How to construct 4 in+out Feynman diagram from 3 Feynman diagram?

[Martian2020]

TL;DR Summary

Sean Carroll stated 4 in/out lines Feynman diagram can be constructed from 3 lines one. What does it mean?

Renormalization talk by Sean Carroll, "but then I could construct from that the following diagram with four lines in it":

In previous talks he explained about diagrams and told interaction can be represented by many (even infinite) number of diagrams, "in" line can be changed to antiparticle "out" one, but for one particular interaction number of in+out lines was the same. In above he claims to construct 4 from 3. What does it mean? I was not able to find the answer by web search, google gives articles about diagrams "in general".

 

[vanhees71]

You can just draw any diagram consistent with the Feynman rules of the model under consideration. So you can draw the diagram shown in the picture. So even if you set all the constants $c_4=c_5=\ldots=0$ you can have vertices with an arbitrary number of lines.

In connection with renormalizability it's however important that you have all interactions in the Lagrangian such that the model is renormalizable. In this case you must thus keep $c_4$, because the drawn diagram is logarithmically divergent and you need a counter term to renormalize it, which means you must have a term like $c_4 \phi^4$ in the Lagrangian to make the model renormalizable.

On the other hand, you must not have $c_5 \phi^5$ and higher-order expressions, because then the theory wouldn't be (Dyson-)renormalizable anymore, but without such higher-order expressions the theory is indeed renormalizble, because the diagrams with $\geq 5$ legs are superficially convergent (and thus the entire theory given the BPHZ theorem of renormalization).

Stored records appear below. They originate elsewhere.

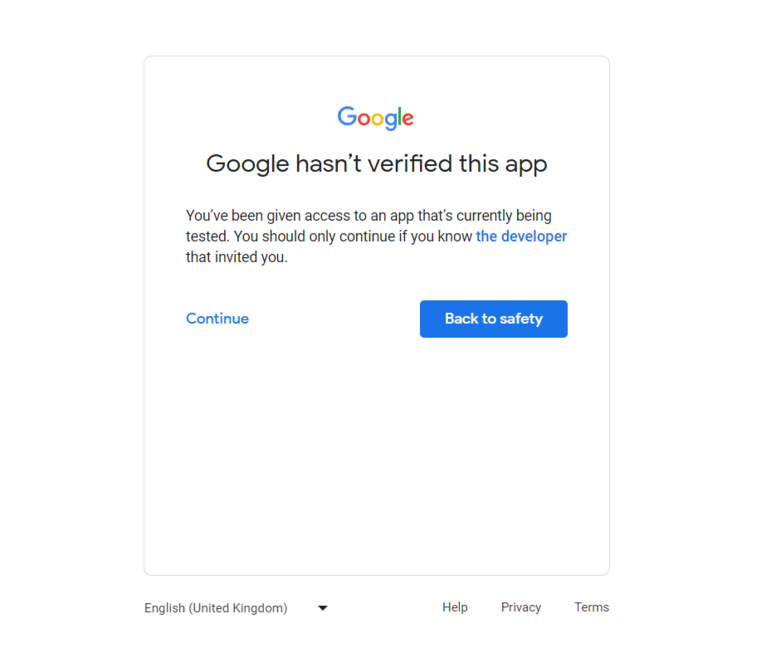
Task: Click the blue capital G in the logo
Action: click(346, 116)
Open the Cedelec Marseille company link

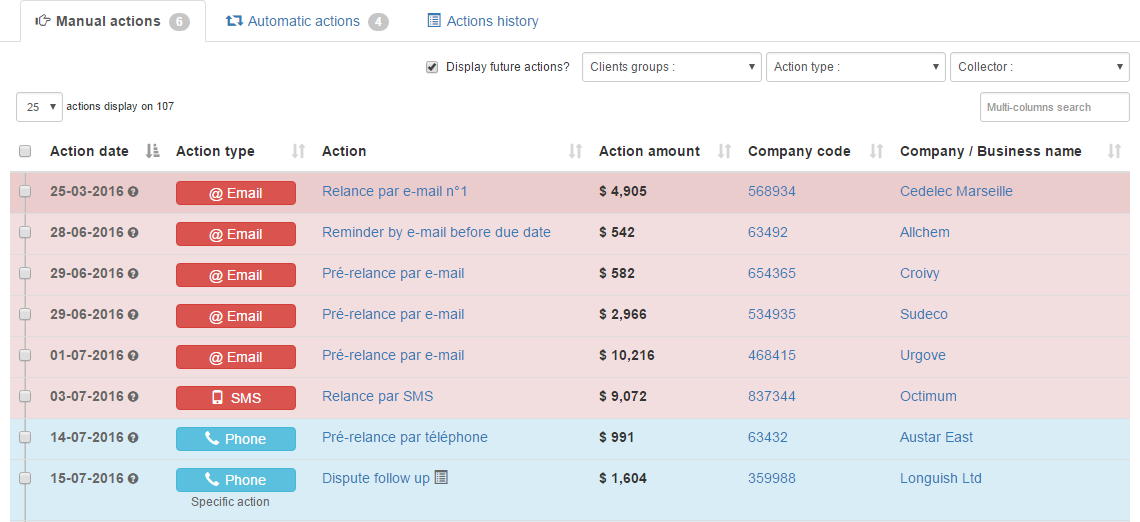(x=956, y=191)
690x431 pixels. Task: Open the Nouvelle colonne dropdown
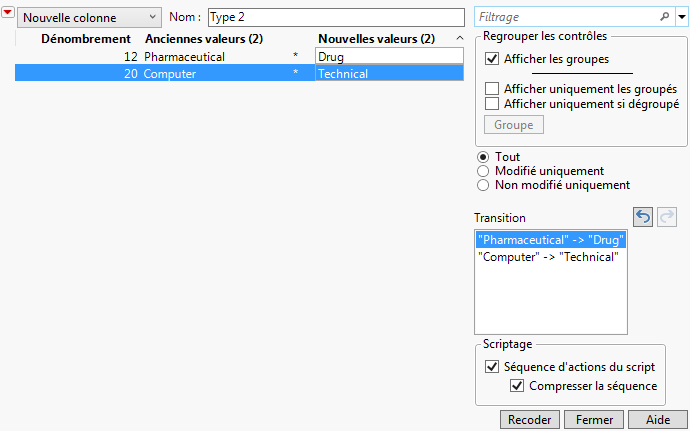(90, 17)
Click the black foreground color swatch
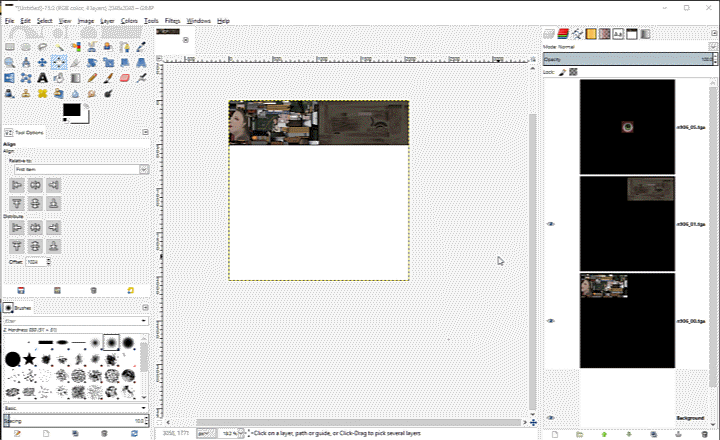The image size is (720, 440). (x=71, y=109)
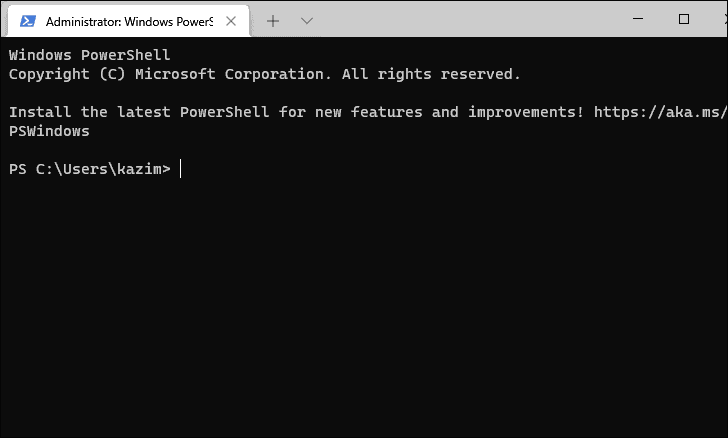Screen dimensions: 728x438
Task: Expand the new tab profiles dropdown chevron
Action: 307,21
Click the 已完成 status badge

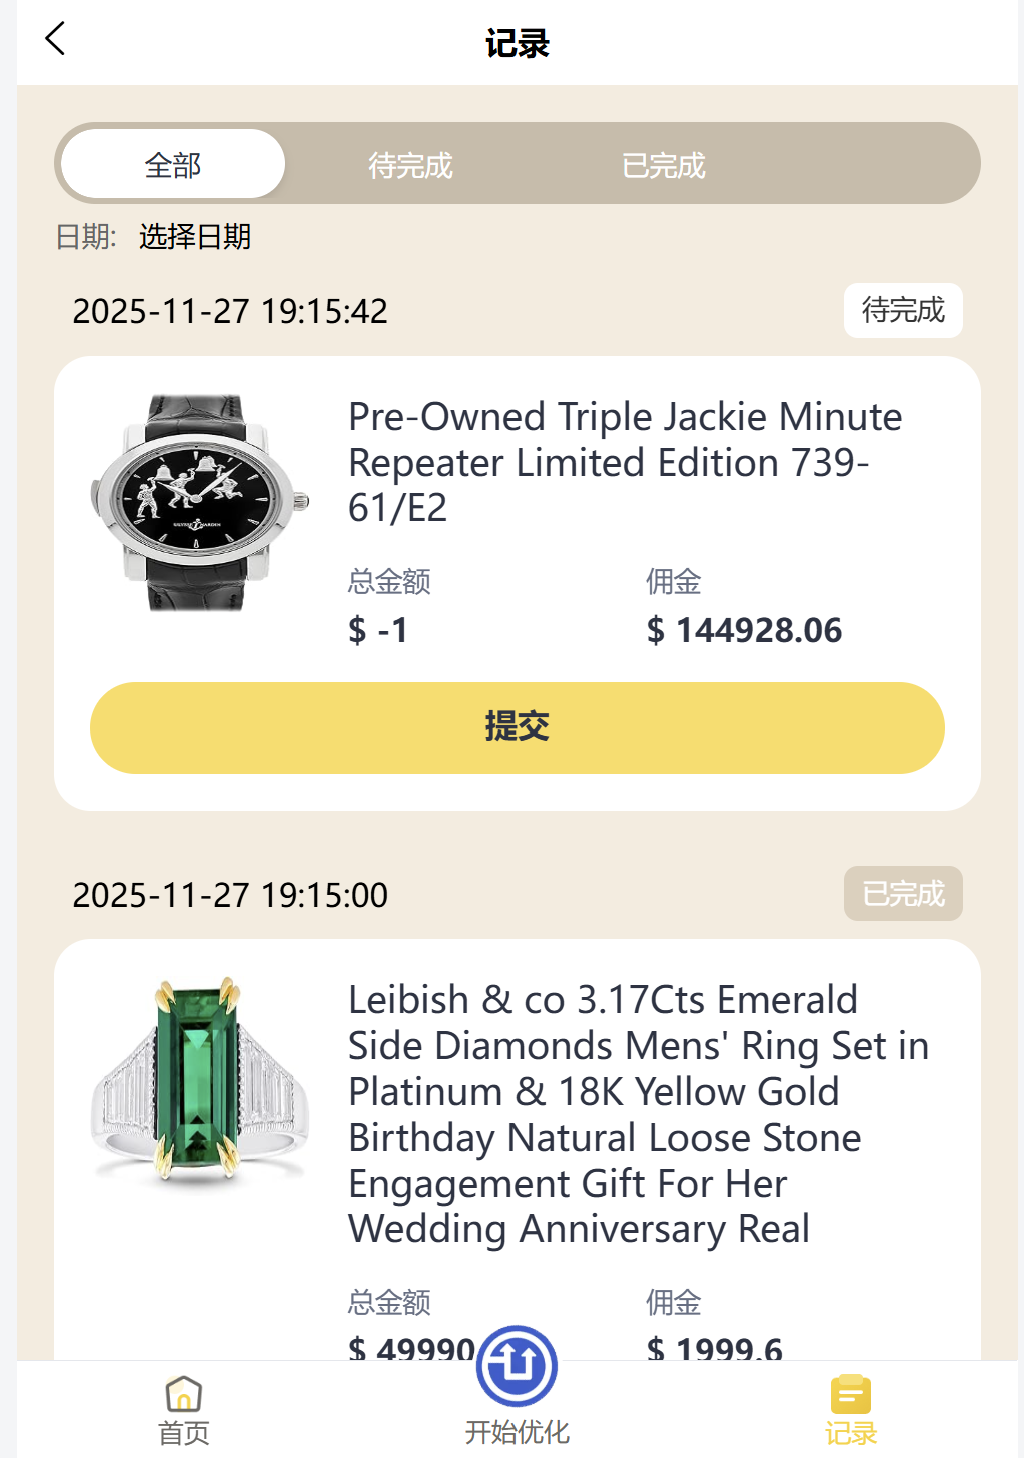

It's also interesting to look at electrodynamics with Dirac fermions (e.g., electrons and positrons). There you can also draw diagrams with four photon legs, and such a diagram is superficially logarithmically divergent, which would be a desaster, because then you'd have to find a gauge-invariant expression with four photon fields for your Lagrangian, and there's none that leads to renormalizable couplings. Fortunately gauge invariance saves the day, because the superficially divergent four-photon diagram is convergent thanks to a corresponding Ward-Takahashi identity.

 

[Haborix]

He just means that you can "glue" together vertices with three external lines together to make a diagram with four external lines.